Recent allegations of research misconduct have called years of Alzheimer's research into question. The controversy surrounds papers that identified amyloid AB*56 as a toxic molecule that played a critical role in plaque formation in the brain. Researchers have not been able to replicate the findings, and a drug based on the molecule has proven unsuccessful. While amyloid plaques still seem to be a central feature of Alzheimer's, the disease is complex, and may involve a variety of factors, none of which are AB*56.

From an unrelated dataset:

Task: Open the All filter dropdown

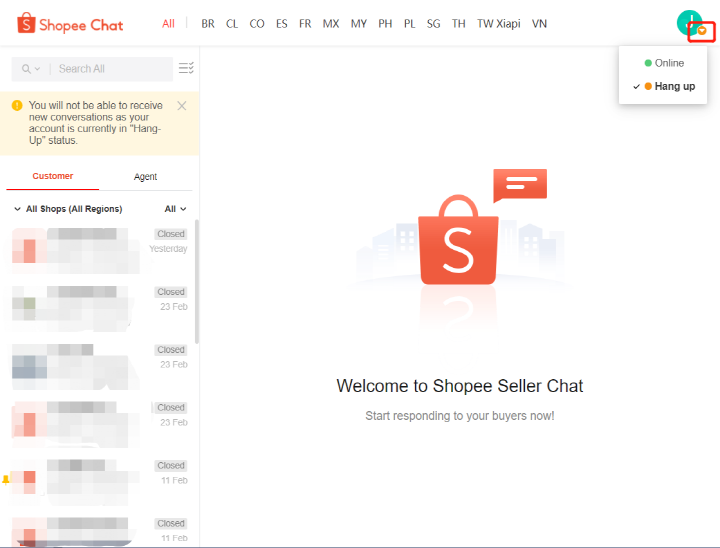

One alternate theory of Alzheimer's involves viruses. Previous work has suggested that herpesvirus infections might be related to Alzheimer's. Research has now suggested that the virus that causes chickenpox and shingles, varicella zoster virus (VZV), might activate that pathogen, herpes simplex (HSV), triggering the earliest phases of Alzheimer's.
A major variant of HSV, called HSV-1, causes oral herpes. It's thought that about 3.7 billion people are infected with HSV-1. Most people don't have symptoms, but it can cause painful sores in some people. It can also hide away in neurons, including those in the brain. Once activated by the other viruses, however, it seems to cause aberrant proteins, tau and amyloid beta, to accumulate and form a hallmark of Alzheimer's, plaques in the brain.
The researchers noted that while VZV and HSV-1 were implicated in this study, other brain inflammation might also trigger HSV-1, and the early stages of Alzheimer's. The findings have been reported in the Journal of Alzheimer's Disease.
"We have been working off a lot of established evidence that HSV has been linked to increased risk of Alzheimer's disease in patients," said David Kaplan, a Professor and Department Chair at Tufts' School of Engineering.
Though scientists have known about the link between HSV-1 and Alzheimer's disease, and potentially VZV, the process was unclear. "We think we now have evidence of those events," said Kaplan.
About 95 percent of people are infected with VZV during their lifetime; most of us are familiar with chickenpox. VZV can hang around in neurons as well. In adulthood, VZV can awaken, and cause shingles, a painful and common disease that may last for weeks or months.
HSV-1 is only related to Alzheimer's when HSV-1 is reactivated, and causes blisters, sores, and inflammation.
In this study, the researchers created mini-brains using neural stem cells, and infected them with VZV. The neurons behaved normally under those conditions, but when HSV-1 infected neurons were used, then exposed to VZV, HSV-1 was became active again. Then the researchers saw the levels of tau and beta-amyloid proteins increase significantly. The neurons began to function less efficiently, and began to release cytokines, which trigger inflammation.
Other factors, such as different infections, or risk factors like alcohol use, obesity, and head trauma may still be involved in Alzheimer's, noted first study author Dana Cairns, a research associate at Tufts. COVID-19 infection might also trigger viruses, and neurodegeneration, the researchers added.
The VZV vaccine, which can prevent chickenpox and shingles, is associated with a considerable reduction in dementia risk. The vaccine could be interrupting a cycle of viral activation, inflammation, and neuron damage.